▶ **Task brief**
Write the lines below as a JSON list of strings, one string per line, leaving out blank lines.

▶ **Data to process**
----------
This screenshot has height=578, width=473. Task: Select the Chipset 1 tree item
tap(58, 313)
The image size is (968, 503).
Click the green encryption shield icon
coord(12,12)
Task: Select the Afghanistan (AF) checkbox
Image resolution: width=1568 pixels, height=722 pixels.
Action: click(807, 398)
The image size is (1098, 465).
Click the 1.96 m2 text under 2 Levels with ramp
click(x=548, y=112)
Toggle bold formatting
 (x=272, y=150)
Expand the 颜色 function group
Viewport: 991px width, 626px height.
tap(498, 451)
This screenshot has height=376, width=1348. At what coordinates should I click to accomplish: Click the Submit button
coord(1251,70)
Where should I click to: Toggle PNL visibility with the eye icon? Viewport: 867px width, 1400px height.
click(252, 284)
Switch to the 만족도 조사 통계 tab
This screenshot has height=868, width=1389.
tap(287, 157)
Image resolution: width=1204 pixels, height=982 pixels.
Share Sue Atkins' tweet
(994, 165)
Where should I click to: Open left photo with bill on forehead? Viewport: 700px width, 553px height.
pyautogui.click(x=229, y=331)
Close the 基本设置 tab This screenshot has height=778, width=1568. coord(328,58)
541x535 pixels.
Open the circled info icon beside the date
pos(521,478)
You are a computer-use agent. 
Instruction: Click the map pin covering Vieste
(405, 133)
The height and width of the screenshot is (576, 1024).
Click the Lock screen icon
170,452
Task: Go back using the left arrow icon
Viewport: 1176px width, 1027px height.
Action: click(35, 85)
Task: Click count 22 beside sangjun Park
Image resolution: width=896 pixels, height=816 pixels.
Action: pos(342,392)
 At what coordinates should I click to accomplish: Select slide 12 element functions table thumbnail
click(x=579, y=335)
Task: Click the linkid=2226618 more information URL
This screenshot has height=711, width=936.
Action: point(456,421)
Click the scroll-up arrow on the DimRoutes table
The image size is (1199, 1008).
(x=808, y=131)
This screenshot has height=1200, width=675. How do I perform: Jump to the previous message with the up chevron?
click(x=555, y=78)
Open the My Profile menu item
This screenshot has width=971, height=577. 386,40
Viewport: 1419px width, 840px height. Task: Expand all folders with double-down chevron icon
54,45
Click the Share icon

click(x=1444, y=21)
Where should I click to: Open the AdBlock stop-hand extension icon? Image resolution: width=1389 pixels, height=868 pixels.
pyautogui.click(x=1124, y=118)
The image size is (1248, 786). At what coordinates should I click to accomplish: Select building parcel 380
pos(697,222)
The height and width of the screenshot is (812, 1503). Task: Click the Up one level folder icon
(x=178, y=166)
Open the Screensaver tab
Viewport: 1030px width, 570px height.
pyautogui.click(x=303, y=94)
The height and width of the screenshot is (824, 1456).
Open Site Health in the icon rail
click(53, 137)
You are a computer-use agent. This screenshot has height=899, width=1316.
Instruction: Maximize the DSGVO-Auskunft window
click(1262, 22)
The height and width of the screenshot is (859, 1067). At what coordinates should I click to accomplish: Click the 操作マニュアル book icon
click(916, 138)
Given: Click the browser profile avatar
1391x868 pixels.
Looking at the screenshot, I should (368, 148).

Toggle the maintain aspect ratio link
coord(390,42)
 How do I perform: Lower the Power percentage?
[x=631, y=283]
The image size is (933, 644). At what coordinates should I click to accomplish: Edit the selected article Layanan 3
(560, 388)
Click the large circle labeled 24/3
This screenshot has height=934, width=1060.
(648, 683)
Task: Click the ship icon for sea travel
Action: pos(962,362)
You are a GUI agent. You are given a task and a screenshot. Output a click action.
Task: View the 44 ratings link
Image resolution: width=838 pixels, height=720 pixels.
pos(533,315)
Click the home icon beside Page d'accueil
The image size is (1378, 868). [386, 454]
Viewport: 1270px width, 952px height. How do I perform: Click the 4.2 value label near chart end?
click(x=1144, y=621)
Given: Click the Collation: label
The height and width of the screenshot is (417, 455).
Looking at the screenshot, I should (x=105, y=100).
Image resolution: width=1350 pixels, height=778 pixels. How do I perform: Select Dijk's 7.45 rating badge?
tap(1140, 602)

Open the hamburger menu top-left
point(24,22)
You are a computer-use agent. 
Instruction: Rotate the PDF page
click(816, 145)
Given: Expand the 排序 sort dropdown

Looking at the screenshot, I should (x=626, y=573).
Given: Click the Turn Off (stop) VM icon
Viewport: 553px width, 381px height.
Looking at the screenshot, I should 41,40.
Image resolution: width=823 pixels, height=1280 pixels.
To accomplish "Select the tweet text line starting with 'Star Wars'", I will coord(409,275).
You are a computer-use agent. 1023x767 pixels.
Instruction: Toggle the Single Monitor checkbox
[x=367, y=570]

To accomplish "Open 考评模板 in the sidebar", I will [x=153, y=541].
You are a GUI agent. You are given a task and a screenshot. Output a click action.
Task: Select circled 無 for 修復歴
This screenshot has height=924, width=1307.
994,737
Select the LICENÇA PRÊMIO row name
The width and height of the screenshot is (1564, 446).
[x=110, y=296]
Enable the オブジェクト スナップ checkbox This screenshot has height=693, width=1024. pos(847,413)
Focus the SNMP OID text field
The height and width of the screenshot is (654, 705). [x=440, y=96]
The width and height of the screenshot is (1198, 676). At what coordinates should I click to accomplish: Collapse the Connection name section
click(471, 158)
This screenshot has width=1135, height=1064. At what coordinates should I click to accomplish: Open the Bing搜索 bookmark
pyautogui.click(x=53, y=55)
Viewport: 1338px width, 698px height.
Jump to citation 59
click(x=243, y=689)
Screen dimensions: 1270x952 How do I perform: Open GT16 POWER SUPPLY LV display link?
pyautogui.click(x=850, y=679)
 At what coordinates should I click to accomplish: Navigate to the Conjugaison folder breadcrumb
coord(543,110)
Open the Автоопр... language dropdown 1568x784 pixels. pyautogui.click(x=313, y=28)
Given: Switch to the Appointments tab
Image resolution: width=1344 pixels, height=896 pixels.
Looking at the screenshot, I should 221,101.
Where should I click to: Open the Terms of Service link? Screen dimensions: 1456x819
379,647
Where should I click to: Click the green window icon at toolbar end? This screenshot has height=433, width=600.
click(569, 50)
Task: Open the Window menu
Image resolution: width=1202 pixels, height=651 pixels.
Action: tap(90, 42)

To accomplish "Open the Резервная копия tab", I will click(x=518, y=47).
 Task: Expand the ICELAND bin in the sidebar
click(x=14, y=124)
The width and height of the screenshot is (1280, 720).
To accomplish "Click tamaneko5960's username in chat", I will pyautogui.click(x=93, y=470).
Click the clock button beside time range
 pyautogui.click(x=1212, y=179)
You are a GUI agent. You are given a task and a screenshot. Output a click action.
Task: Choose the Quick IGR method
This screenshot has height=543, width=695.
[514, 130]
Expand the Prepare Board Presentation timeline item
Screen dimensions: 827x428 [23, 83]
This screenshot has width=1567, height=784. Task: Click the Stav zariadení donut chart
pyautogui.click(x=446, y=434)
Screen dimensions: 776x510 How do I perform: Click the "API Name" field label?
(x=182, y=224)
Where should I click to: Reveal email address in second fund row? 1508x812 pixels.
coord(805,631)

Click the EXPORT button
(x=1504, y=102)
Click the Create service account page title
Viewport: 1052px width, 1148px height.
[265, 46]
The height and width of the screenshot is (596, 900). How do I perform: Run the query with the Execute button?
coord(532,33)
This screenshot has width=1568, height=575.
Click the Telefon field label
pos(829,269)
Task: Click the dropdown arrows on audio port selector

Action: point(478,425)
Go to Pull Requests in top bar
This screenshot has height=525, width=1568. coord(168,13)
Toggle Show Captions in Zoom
----------
▶ **Response to the exercise**
[
  "This screenshot has height=578, width=473. Task: Select the Chipset 1 tree item",
  "tap(58, 313)",
  "The image size is (968, 503).",
  "Click the green encryption shield icon",
  "coord(12,12)",
  "Task: Select the Afghanistan (AF) checkbox",
  "Image resolution: width=1568 pixels, height=722 pixels.",
  "Action: click(807, 398)",
  "The image size is (1098, 465).",
  "Click the 1.96 m2 text under 2 Levels with ramp",
  "click(x=548, y=112)",
  "Toggle bold formatting",
  " (x=272, y=150)",
  "Expand the 颜色 function group",
  "Viewport: 991px width, 626px height.",
  "tap(498, 451)",
  "This screenshot has height=376, width=1348. At what coordinates should I click to accomplish: Click the Submit button",
  "coord(1251,70)",
  "Where should I click to: Toggle PNL visibility with the eye icon? Viewport: 867px width, 1400px height.",
  "click(252, 284)",
  "Switch to the 만족도 조사 통계 tab",
  "This screenshot has height=868, width=1389.",
  "tap(287, 157)",
  "Image resolution: width=1204 pixels, height=982 pixels.",
  "Share Sue Atkins' tweet",
  "(994, 165)",
  "Where should I click to: Open left photo with bill on forehead? Viewport: 700px width, 553px height.",
  "pyautogui.click(x=229, y=331)",
  "Close the 基本设置 tab This screenshot has height=778, width=1568. coord(328,58)",
  "541x535 pixels.",
  "Open the circled info icon beside the date",
  "pos(521,478)",
  "You are a computer-use agent. ",
  "Instruction: Click the map pin covering Vieste",
  "(405, 133)",
  "The height and width of the screenshot is (576, 1024).",
  "Click the Lock screen icon",
  "170,452",
  "Task: Go back using the left arrow icon",
  "Viewport: 1176px width, 1027px height.",
  "Action: click(35, 85)",
  "Task: Click count 22 beside sangjun Park",
  "Image resolution: width=896 pixels, height=816 pixels.",
  "Action: pos(342,392)",
  " At what coordinates should I click to accomplish: Select slide 12 element functions table thumbnail",
  "click(x=579, y=335)",
  "Task: Click the linkid=2226618 more information URL",
  "This screenshot has height=711, width=936.",
  "Action: point(456,421)",
  "Click the scroll-up arrow on the DimRoutes table",
  "The image size is (1199, 1008).",
  "(x=808, y=131)",
  "This screenshot has height=1200, width=675. How do I perform: Jump to the previous message with the up chevron?",
  "click(x=555, y=78)",
  "Open the My Profile menu item",
  "This screenshot has width=971, height=577. 386,40",
  "Viewport: 1419px width, 840px height. Task: Expand all folders with double-down chevron icon",
  "54,45",
  "Click the Share icon",
  "click(x=1444, y=21)",
  "Where should I click to: Open the AdBlock stop-hand extension icon? Image resolution: width=1389 pixels, height=868 pixels.",
  "pyautogui.click(x=1124, y=118)",
  "The image size is (1248, 786). At what coordinates should I click to accomplish: Select building parcel 380",
  "pos(697,222)",
  "The height and width of the screenshot is (812, 1503). Task: Click the Up one level folder icon",
  "(x=178, y=166)",
  "Open the Screensaver tab",
  "Viewport: 1030px width, 570px height.",
  "pyautogui.click(x=303, y=94)",
  "The height and width of the screenshot is (824, 1456).",
  "Open Site Health in the icon rail",
  "click(53, 137)",
  "You are a computer-use agent. This screenshot has height=899, width=1316.",
  "Instruction: Maximize the DSGVO-Auskunft window",
  "click(1262, 22)",
  "The height and width of the screenshot is (859, 1067). At what coordinates should I click to accomplish: Click the 操作マニュアル book icon",
  "click(916, 138)",
  "Given: Click the browser profile avatar",
  "1391x868 pixels.",
  "Looking at the screenshot, I should (368, 148).",
  "Toggle the maintain aspect ratio link",
  "coord(390,42)",
  " How do I perform: Lower the Power percentage?",
  "[x=631, y=283]",
  "The image size is (933, 644). At what coordinates should I click to accomplish: Edit the selected article Layanan 3",
  "(560, 388)",
  "Click the large circle labeled 24/3",
  "This screenshot has height=934, width=1060.",
  "(648, 683)",
  "Task: Click the ship icon for sea travel",
  "Action: pos(962,362)",
  "You are a GUI agent. You are given a task and a screenshot. Output a click action.",
  "Task: View the 44 ratings link",
  "Image resolution: width=838 pixels, height=720 pixels.",
  "pos(533,315)",
  "Click the home icon beside Page d'accueil",
  "The image size is (1378, 868). [386, 454]",
  "Viewport: 1270px width, 952px height. How do I perform: Click the 4.2 value label near chart end?",
  "click(x=1144, y=621)",
  "Given: Click the Collation: label",
  "The height and width of the screenshot is (417, 455).",
  "Looking at the screenshot, I should (x=105, y=100).",
  "Image resolution: width=1350 pixels, height=778 pixels. How do I perform: Select Dijk's 7.45 rating badge?",
  "tap(1140, 602)",
  "Open the hamburger menu top-left",
  "point(24,22)",
  "You are a computer-use agent. ",
  "Instruction: Rotate the PDF page",
  "click(816, 145)",
  "Given: Expand the 排序 sort dropdown",
  "Looking at the screenshot, I should (x=626, y=573).",
  "Given: Click the Turn Off (stop) VM icon",
  "Viewport: 553px width, 381px height.",
  "Looking at the screenshot, I should 41,40.",
  "Image resolution: width=823 pixels, height=1280 pixels.",
  "To accomplish \"Select the tweet text line starting with 'Star Wars'\", I will coord(409,275).",
  "You are a computer-use agent. 1023x767 pixels.",
  "Instruction: Toggle the Single Monitor checkbox",
  "[x=367, y=570]",
  "To accomplish \"Open 考评模板 in the sidebar\", I will [x=153, y=541].",
  "You are a GUI agent. You are given a task and a screenshot. Output a click action.",
  "Task: Select circled 無 for 修復歴",
  "This screenshot has height=924, width=1307.",
  "994,737",
  "Select the LICENÇA PRÊMIO row name",
  "The width and height of the screenshot is (1564, 446).",
  "[x=110, y=296]",
  "Enable the オブジェクト スナップ checkbox This screenshot has height=693, width=1024. pos(847,413)",
  "Focus the SNMP OID text field",
  "The height and width of the screenshot is (654, 705). [x=440, y=96]",
  "The width and height of the screenshot is (1198, 676). At what coordinates should I click to accomplish: Collapse the Connection name section",
  "click(471, 158)",
  "This screenshot has width=1135, height=1064. At what coordinates should I click to accomplish: Open the Bing搜索 bookmark",
  "pyautogui.click(x=53, y=55)",
  "Viewport: 1338px width, 698px height.",
  "Jump to citation 59",
  "click(x=243, y=689)",
  "Screen dimensions: 1270x952 How do I perform: Open GT16 POWER SUPPLY LV display link?",
  "pyautogui.click(x=850, y=679)",
  " At what coordinates should I click to accomplish: Navigate to the Conjugaison folder breadcrumb",
  "coord(543,110)",
  "Open the Автоопр... language dropdown 1568x784 pixels. pyautogui.click(x=313, y=28)",
  "Given: Switch to the Appointments tab",
  "Image resolution: width=1344 pixels, height=896 pixels.",
  "Looking at the screenshot, I should 221,101.",
  "Where should I click to: Open the Terms of Service link? Screen dimensions: 1456x819",
  "379,647",
  "Where should I click to: Click the green window icon at toolbar end? This screenshot has height=433, width=600.",
  "click(569, 50)",
  "Task: Open the Window menu",
  "Image resolution: width=1202 pixels, height=651 pixels.",
  "Action: tap(90, 42)",
  "To accomplish \"Open the Резервная копия tab\", I will click(x=518, y=47).",
  " Task: Expand the ICELAND bin in the sidebar",
  "click(x=14, y=124)",
  "The width and height of the screenshot is (1280, 720).",
  "To accomplish \"Click tamaneko5960's username in chat\", I will pyautogui.click(x=93, y=470).",
  "Click the clock button beside time range",
  " pyautogui.click(x=1212, y=179)",
  "You are a GUI agent. You are given a task and a screenshot. Output a click action.",
  "Task: Choose the Quick IGR method",
  "This screenshot has height=543, width=695.",
  "[514, 130]",
  "Expand the Prepare Board Presentation timeline item",
  "Screen dimensions: 827x428 [23, 83]",
  "This screenshot has width=1567, height=784. Task: Click the Stav zariadení donut chart",
  "pyautogui.click(x=446, y=434)",
  "Screen dimensions: 776x510 How do I perform: Click the \"API Name\" field label?",
  "(x=182, y=224)",
  "Where should I click to: Reveal email address in second fund row? 1508x812 pixels.",
  "coord(805,631)",
  "Click the EXPORT button",
  "(x=1504, y=102)",
  "Click the Create service account page title",
  "Viewport: 1052px width, 1148px height.",
  "[265, 46]",
  "The height and width of the screenshot is (596, 900). How do I perform: Run the query with the Execute button?",
  "coord(532,33)",
  "This screenshot has width=1568, height=575.",
  "Click the Telefon field label",
  "pos(829,269)",
  "Task: Click the dropdown arrows on audio port selector",
  "Action: point(478,425)",
  "Go to Pull Requests in top bar",
  "This screenshot has height=525, width=1568. coord(168,13)",
  "Toggle Show Captions in Zoom"
]